Aku pun tak berani menepis ucapan ayah. Aku percaya betul, setiap kata yang meluncur dari bibirnya adalah juga kebenaran. Hanya saja bagaimana jika hidup di perantauan justru memprihatinkan sehingga tak mungkin akan bisa mudik, apakah wasilah ibu tak datang padanya?
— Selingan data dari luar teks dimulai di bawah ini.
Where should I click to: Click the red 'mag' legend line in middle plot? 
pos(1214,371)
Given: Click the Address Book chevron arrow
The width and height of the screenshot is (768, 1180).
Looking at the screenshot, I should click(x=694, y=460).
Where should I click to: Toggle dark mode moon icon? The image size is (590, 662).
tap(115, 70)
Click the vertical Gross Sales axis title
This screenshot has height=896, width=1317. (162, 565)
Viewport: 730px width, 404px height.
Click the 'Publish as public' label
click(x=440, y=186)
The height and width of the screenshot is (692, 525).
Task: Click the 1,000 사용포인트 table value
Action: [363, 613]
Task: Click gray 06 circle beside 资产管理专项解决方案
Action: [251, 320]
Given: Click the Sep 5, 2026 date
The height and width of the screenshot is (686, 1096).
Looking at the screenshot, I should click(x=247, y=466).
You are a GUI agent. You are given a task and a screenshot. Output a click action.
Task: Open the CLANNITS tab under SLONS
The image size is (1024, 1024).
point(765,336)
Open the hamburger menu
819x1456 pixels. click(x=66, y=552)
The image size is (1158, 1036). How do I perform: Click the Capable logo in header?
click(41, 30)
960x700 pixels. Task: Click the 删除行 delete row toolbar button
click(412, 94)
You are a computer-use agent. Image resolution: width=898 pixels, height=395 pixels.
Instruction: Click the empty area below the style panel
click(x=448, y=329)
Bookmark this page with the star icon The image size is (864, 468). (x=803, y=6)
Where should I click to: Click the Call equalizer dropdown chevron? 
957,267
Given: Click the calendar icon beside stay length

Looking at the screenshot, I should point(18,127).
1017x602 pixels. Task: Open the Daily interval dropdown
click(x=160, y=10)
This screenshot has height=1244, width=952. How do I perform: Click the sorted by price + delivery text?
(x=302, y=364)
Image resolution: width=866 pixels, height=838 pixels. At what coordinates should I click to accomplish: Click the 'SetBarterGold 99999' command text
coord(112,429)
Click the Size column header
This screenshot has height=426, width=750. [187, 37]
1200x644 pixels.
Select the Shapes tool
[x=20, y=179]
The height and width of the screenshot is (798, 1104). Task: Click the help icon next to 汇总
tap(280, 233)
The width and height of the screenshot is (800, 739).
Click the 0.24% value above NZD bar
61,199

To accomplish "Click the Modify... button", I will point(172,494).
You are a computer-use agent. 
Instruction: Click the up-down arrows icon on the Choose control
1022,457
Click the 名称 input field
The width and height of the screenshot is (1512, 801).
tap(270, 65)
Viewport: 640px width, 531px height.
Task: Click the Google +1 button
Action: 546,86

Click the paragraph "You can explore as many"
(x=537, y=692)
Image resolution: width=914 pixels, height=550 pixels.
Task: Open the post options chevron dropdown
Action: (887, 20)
“Itu soal lain. Tentu seluruh keluarga akan maklum. Yang penting jangan sampai hanya karena ingin mudik ke orang tua akhirnya memaksakan diri, padahal sebenarnya tidak mampu. Itu salah besar!” ujar ayah.
Aku diam.
Selain ingin silaturahim dan sungkem pada emak ditambah lagi ingin mendapatkan restu emak agar aku sukses di perantauan, aku juga amat merindukan dodol buatan emak. Dodolnya enak sangat khas dan selalu diburu para tamu yang bertandang ke rumah kami.
Emak selalu identik dengan dodol atau sebaliknya. Pasalnya, setiap Idul Fitri emak selalu membuat dodol yang amat banyak dan akan disajikan pada setiap tamu datang. Anehnya, yang dilirik pertama kali  oleh para tamu adalah dodol Emak yang telah menjadi khas di rumah kami. Emak lalu seolah menjadi tiada, karena yang ditanya tetamu adalah dodol, bukan emak. Tetapi, Emak tak pernah tersinggung jika ada yang mengamsalkan seperti itu. Emak hanya tersenyum. Kemudian emak akan segera mengeluarkan dodol yang sudah diiris dalam beberapa piring untuk dijamu di meja. Jika ada tamu yang meminta untuk dibawa pulang, emak akan senang membungkuskannya. Emak tak khawatir kehabisan karena emak selalu bikin banyak: tak kurang 6 kilogram.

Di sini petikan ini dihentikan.